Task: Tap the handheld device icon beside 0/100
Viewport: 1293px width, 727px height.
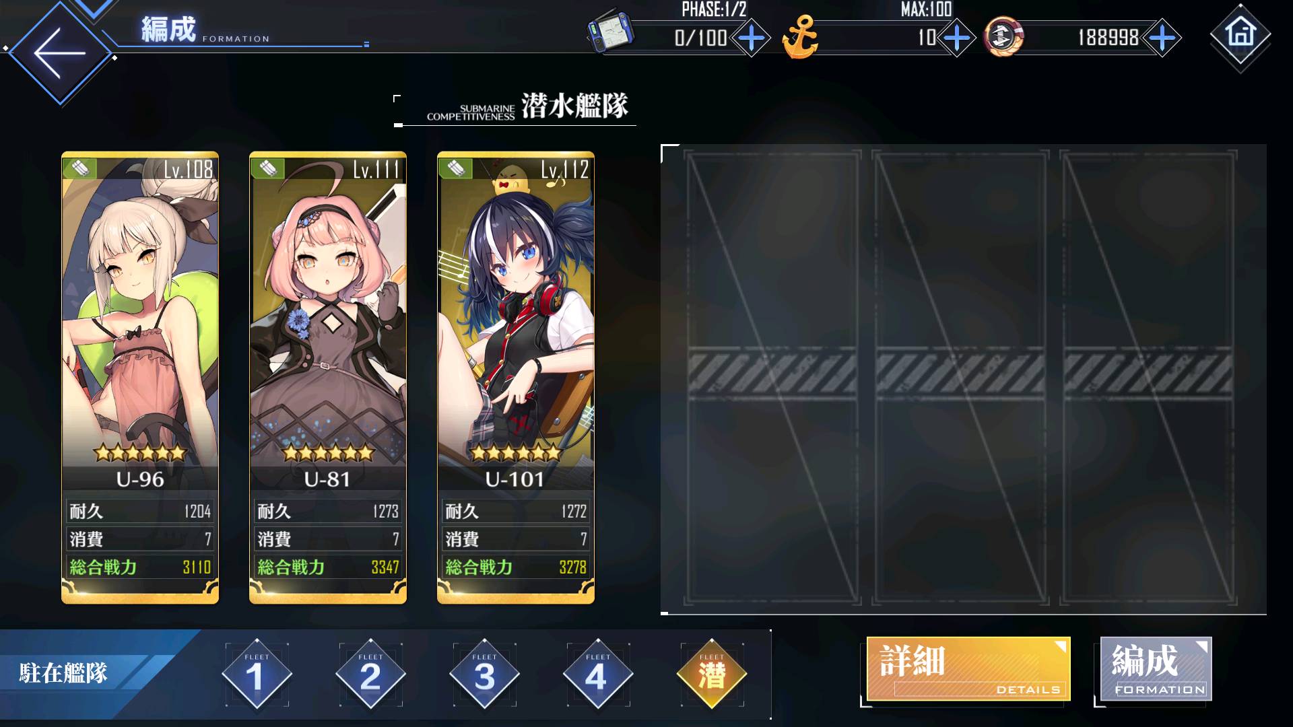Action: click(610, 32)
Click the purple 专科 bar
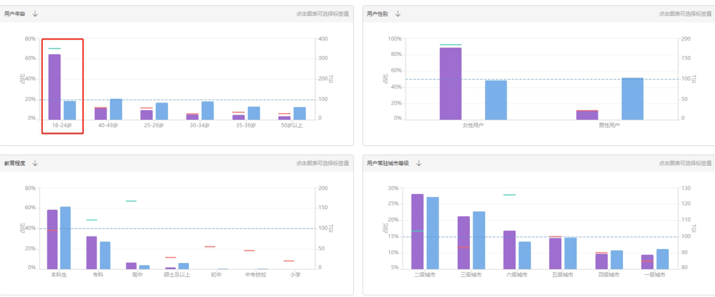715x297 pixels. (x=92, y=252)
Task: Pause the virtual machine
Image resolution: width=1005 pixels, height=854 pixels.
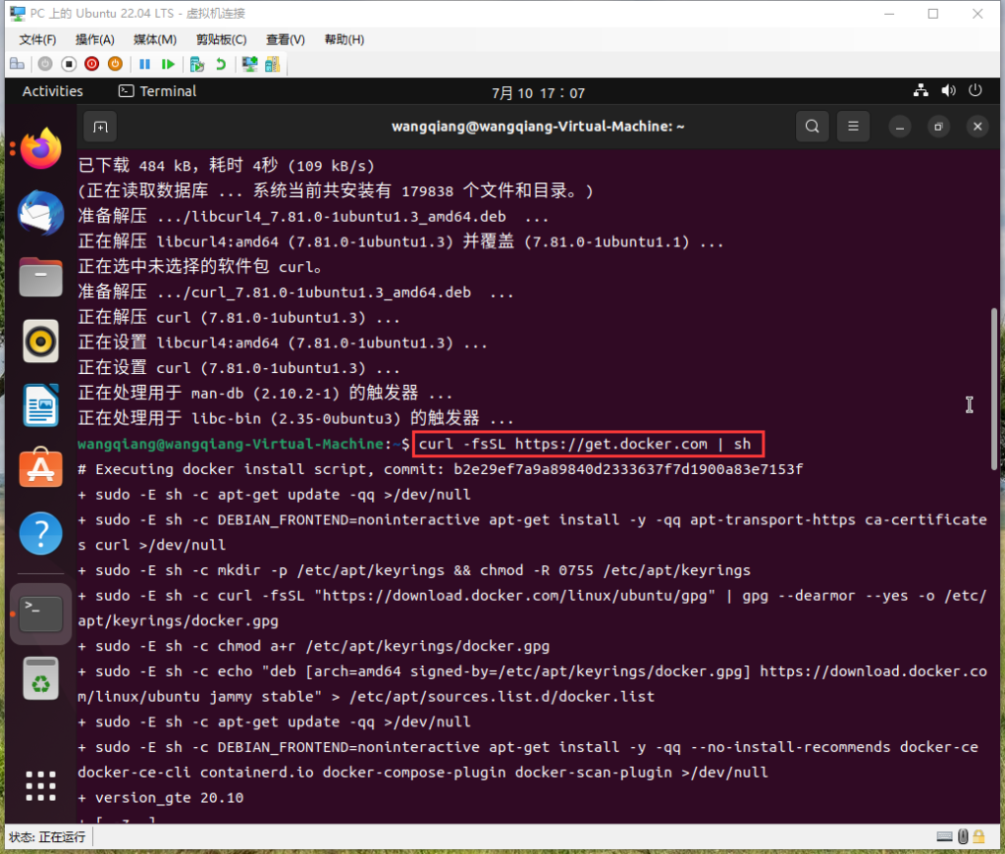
..........
Format each line of the listing above as a numbered list, skipping blank lines and leaving out the pictures.

1. Task: Tap the handheld device icon beside 0/100
2. Viewport: 1293px width, 727px height.
3. Action: click(610, 32)
4. Click the purple 专科 bar
5. 715x297 pixels. (x=92, y=252)
6. Task: Pause the virtual machine
7. Image resolution: width=1005 pixels, height=854 pixels.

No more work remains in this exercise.